Step 1: Open the OTK User Authentication Extension policy and turn on ‘Show Comments’ and ‘Show Assertion Numbers’

Step 2: Copy line 10 and update the comments to reflect your LDAP configuration

Step 3: Expand line 16 and double-click the Request: Authenticate against Internal Identity Provider assertion and select your LDAP instance. Double-click the Extract Attributes for Authenticated User assertion and select your LDAP instance.

Step 4: Right-click on line 9 and select the Add ‘At least one…’ Folder

Step 5: Move both IDP logic blocks into the folder – it should look like the following:

Step 6: Click Save and Activate

Step 7: Open the OTK User Attribute Look Up Extension policy and turn on ‘Show Comments’ and ‘Show Assertion Numbers’

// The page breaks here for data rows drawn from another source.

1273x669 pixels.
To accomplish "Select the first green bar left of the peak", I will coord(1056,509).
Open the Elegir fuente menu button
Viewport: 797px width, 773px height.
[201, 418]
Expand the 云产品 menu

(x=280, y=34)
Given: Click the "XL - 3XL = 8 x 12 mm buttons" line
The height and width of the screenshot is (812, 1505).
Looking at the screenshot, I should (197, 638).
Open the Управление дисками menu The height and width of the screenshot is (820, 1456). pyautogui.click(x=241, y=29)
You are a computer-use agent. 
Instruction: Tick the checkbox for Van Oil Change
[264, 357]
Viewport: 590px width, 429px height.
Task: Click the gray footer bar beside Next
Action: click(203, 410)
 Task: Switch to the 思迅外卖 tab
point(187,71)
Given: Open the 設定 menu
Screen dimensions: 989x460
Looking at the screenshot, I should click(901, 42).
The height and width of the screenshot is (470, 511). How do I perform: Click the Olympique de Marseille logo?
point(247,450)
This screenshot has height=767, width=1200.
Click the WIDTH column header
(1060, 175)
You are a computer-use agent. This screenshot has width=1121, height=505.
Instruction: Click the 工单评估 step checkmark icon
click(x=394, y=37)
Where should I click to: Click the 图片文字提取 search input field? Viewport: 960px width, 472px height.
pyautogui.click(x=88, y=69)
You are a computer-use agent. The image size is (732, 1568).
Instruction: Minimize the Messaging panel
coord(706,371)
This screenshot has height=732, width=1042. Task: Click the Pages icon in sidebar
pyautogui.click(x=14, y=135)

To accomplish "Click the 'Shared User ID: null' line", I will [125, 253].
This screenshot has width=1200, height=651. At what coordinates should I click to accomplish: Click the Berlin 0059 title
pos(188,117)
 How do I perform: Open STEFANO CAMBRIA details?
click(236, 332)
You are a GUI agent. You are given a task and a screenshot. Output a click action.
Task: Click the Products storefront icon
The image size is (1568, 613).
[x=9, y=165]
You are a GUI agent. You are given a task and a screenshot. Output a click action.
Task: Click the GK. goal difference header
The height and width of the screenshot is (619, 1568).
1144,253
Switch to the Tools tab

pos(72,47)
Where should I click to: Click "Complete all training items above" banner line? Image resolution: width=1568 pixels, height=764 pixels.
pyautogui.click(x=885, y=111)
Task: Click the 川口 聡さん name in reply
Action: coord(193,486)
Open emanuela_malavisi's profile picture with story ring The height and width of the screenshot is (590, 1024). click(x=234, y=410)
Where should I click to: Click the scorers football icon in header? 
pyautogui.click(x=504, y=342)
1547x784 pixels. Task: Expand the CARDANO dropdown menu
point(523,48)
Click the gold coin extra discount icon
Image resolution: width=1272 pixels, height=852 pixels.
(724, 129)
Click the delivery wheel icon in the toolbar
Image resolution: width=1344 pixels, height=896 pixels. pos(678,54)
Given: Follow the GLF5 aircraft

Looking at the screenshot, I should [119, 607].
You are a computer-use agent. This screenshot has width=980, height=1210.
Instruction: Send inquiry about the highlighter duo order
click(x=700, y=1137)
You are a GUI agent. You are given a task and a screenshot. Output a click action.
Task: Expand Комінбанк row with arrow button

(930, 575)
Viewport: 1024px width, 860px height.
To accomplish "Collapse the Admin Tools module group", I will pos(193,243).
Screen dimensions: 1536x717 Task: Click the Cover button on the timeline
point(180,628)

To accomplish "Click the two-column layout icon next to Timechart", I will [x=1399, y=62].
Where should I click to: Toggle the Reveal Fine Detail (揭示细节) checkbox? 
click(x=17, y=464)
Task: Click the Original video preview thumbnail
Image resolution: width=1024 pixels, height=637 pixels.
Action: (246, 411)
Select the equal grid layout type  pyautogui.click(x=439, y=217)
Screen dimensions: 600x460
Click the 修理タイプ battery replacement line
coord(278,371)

Step 8: Click on line 5 and line 6

Step 9: Make a copy of line 8 and disable the first copy

Step 10: Double-click line 9; click the entry under Rules and click Edit

Step 11: Add a pipe “|” and each username that will be logging into the OAuth Manager

Step 12: Click OK and click OK again – Click Save and Activate

NOTE: The user(s) logging in to the OAuth Manager must have the Administrator role within the Policy Manager. If a user isn’t defined in the OTK User Attribute Look Up Extension policy, they WILL NOT be able to see all of the client keys. They will only see the client keys they have created.